There was one thing the hedge funds ignored though. That we were 100% certain we could do better than $11 an hour with no pension somewhere else. What possible motivation was there to take the offer? To keep the job? I didn't lose the job I had. I lost the job they were trying to force down my throat. If we had taken their contract we would have been trapped in a dead end job. Mr. Rose illustrates he has no respect for the people who did those jobs by assuming they cannot beat the measly $24,000 a year Hostess offered. I am curious how much he thinks these jobs should pay. Is $24,000 still too much? What does he think is appropriate?

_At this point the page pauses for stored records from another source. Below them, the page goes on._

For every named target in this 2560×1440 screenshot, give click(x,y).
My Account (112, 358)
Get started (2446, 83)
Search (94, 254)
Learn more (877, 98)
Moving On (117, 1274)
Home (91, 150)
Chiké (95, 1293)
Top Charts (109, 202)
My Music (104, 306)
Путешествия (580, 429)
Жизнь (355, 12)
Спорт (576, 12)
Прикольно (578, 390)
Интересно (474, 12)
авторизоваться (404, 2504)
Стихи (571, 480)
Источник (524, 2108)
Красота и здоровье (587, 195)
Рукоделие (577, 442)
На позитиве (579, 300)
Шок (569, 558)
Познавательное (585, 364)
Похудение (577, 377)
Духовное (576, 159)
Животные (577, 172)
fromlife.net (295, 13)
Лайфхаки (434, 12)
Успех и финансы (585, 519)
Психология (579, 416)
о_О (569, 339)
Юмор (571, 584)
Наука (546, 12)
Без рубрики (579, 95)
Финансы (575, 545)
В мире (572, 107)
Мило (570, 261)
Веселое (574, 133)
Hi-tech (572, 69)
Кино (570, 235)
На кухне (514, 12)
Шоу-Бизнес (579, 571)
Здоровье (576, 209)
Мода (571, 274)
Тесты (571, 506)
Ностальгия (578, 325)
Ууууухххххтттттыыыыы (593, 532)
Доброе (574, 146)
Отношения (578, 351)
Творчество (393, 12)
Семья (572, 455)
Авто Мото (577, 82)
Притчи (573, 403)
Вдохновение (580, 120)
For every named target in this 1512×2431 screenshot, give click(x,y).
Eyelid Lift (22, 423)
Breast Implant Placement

Let me clear up any confusion for Mr. Rose. I worked an average of 44 hours a week and brought home $34,000 before taxes in the last year of business, the year they stole our pension. If that is overpaid then this nation is screwed.
Where does my $34,000 fit in? They did $2.5B in sales but lost $341M that year. They could have paid the Bakers nothing and still lost money. Do the math:
8400(Bakers)X$40K=$336M. They lost $341M.
If they wanted to increase profit they should have focused on sales, not labor.
Mr.Rose has completely ignored anything the Union has said or done that doesn't line up with his storyline. His only quote from the Union is meant to insinuate Union incompetence. Yet....
The union president was quoted as saying, “The only way to have a seamless restart would be to hire back unionized bakers. Only our members know how to get that equipment running,” he boasted.
Perhaps Mr. Rose would like to speculate as to why there haven't been any 'seamless restarts' yet. Speculation seems to be his specialty.
And then there is this gem.
This is reminiscent of the 1981 confrontation between the air controllers and President Ronald Reagan.
He then continues to compare a current issue he knows nothing about to a strike 30+ years ago that had radically different issues. Why do I suspect he knows little about it either? We were not asking for better pay or conditions. We were trying to stop the bleeding. It is hard to cope with a pay cut year after year. I was down $14,000 a year over the course of the final 5 years in business. They were going to reduce it by another $10,000 over the next five years.
Hostess unions either did not learn from that event (air controllers), or they chose to ignore it. They were arrogant, thinking Hostess was bluffing and would not shut down — or if it did, a new owner would have to hire them back.
Again with the paper tiger. NO one ever said they would 'not shut down' or that new owners would 'have to hire them back'. We knew the risks at the time. We have been proven right that we could do better than their 'offer'.
The fact is that most of the former workers I know are in no need of this $11 an hour non-career. Now that we have moved into the retraining phase of the TAA (Trade Adjustment Act) the vast majority are moving into schooling for new, better paid fields. If Congress really wants to improve the economy they ought to look at expanding the TAA, it is fantastic. Would it be rude to guess that Mr. Rose is opposed to the TAA?
The new bakery owners are going to have a hard time getting experienced bakers. You know, the invisible hand and what not. These new bakery owners may discriminate against former workers for the time being, but they will shift over time. There will be so few interested veteran bakers that any who walk through the door will be appreciated. I guess that means the Bakers Union predictions were right all along. We will do better than $11 an hour.
For the record I will be purchasing Sara Lee bread from now on, which at least in my area is Union made and is a fine product. I know some people at the plant in Topeka and I have total confidence in the safety and quality of their product. I wish I could say the same about the standards at the KC Star.